■ **Supplied data**
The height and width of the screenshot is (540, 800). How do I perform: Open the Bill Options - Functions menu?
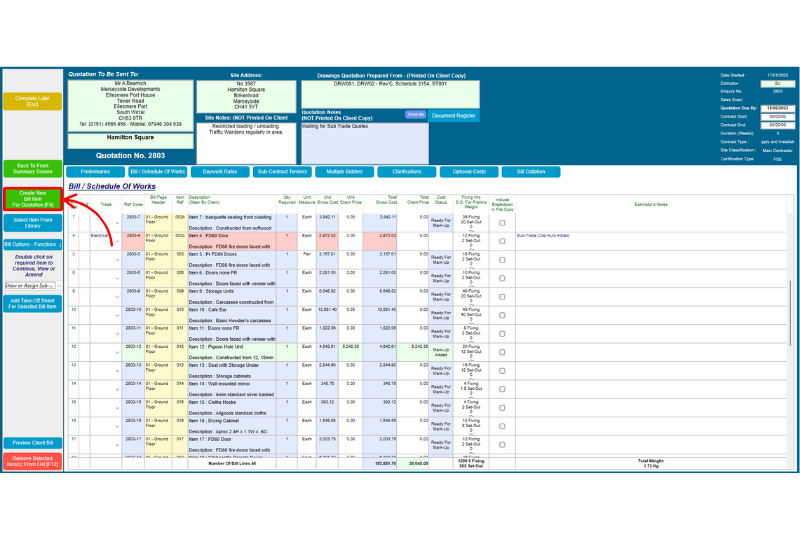[33, 244]
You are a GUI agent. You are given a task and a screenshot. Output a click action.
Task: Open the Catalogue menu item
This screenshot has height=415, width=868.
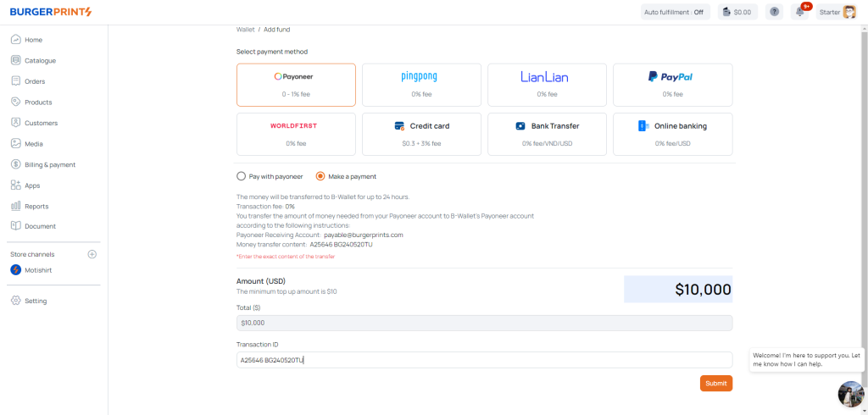pyautogui.click(x=40, y=61)
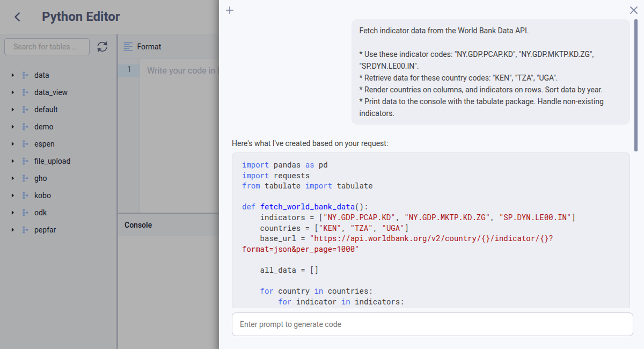Image resolution: width=644 pixels, height=349 pixels.
Task: Click the espen schema icon
Action: [x=25, y=143]
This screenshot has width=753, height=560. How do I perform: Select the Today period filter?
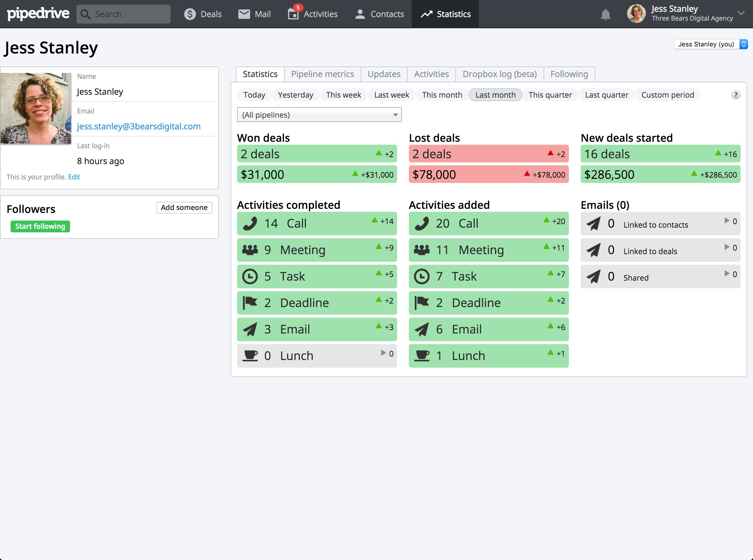coord(254,95)
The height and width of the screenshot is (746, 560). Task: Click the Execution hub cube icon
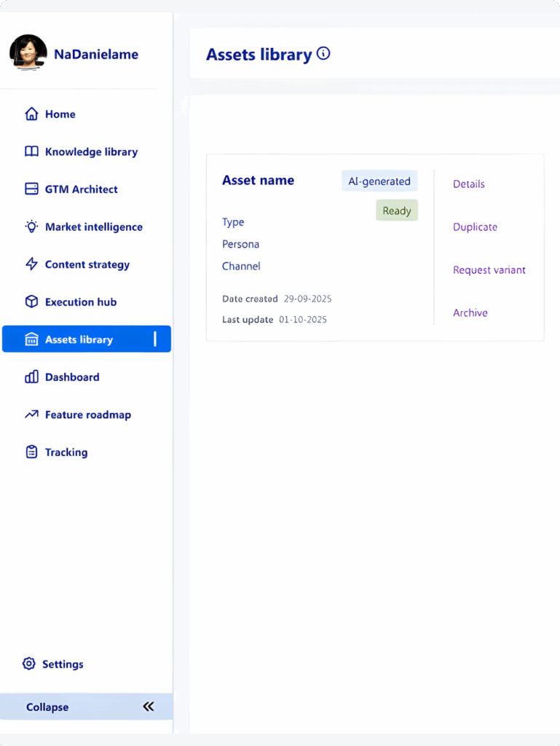(x=31, y=302)
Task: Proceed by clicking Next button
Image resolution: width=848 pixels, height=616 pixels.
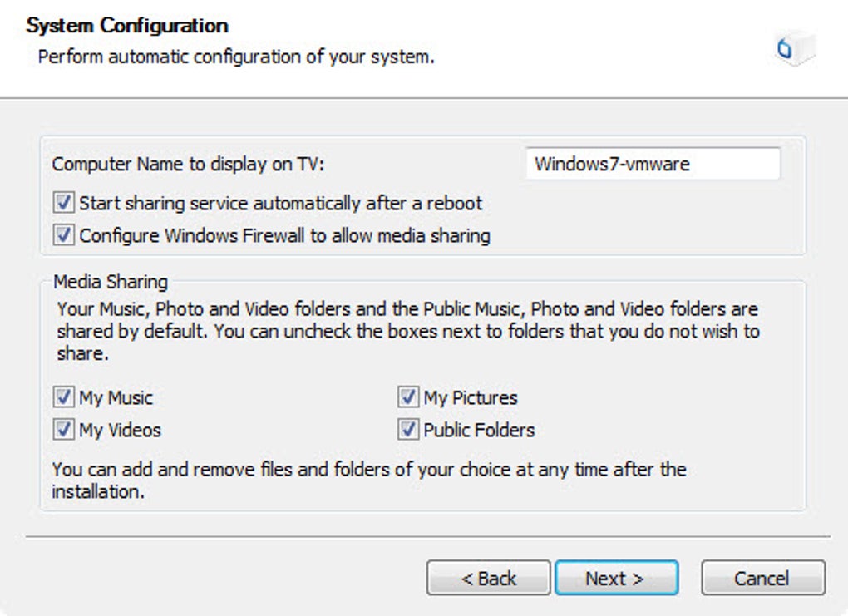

■ **Exercise requirements**
Exact copy, pictures excluded: repeat the lines from the top of the material through the line with "Task: Open the Catalogue menu item".

■ **Finished exercise**
The height and width of the screenshot is (540, 800). How do I perform: Open the Bill Options - Functions menu?
[33, 244]
You are a GUI agent. You are given a task and a screenshot. Output a click action.
Task: Open the Catalogue menu item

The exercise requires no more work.